To do
Every line containing "toolbar" should be copied out. Go through the entries and find them.

Provided data
..............................
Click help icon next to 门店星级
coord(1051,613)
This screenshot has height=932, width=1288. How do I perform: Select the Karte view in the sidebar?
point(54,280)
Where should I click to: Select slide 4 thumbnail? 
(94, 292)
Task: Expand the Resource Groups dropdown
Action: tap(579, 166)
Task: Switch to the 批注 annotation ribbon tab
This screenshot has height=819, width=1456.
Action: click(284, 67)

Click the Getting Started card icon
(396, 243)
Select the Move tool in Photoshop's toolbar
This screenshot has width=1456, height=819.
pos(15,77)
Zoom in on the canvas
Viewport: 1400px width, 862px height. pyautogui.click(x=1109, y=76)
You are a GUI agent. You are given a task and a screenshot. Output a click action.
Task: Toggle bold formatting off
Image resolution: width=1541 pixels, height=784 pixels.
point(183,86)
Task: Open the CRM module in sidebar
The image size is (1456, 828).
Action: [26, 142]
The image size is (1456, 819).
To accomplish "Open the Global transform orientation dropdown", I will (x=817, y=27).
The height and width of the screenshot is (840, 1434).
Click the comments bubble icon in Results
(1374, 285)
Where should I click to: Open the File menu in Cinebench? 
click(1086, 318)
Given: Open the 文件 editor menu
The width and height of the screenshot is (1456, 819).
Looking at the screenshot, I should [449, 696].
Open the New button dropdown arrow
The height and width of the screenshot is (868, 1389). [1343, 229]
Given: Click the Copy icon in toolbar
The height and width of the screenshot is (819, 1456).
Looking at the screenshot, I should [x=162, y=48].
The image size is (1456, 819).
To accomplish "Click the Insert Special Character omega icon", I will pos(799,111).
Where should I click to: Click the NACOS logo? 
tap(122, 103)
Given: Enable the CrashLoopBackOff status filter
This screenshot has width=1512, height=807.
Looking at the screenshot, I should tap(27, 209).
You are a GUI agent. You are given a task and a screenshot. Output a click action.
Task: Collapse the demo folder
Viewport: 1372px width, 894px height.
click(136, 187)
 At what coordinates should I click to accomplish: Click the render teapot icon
..............................
Written answer
Select the Move tool in Photoshop's toolbar
Given: Click the Copy icon in toolbar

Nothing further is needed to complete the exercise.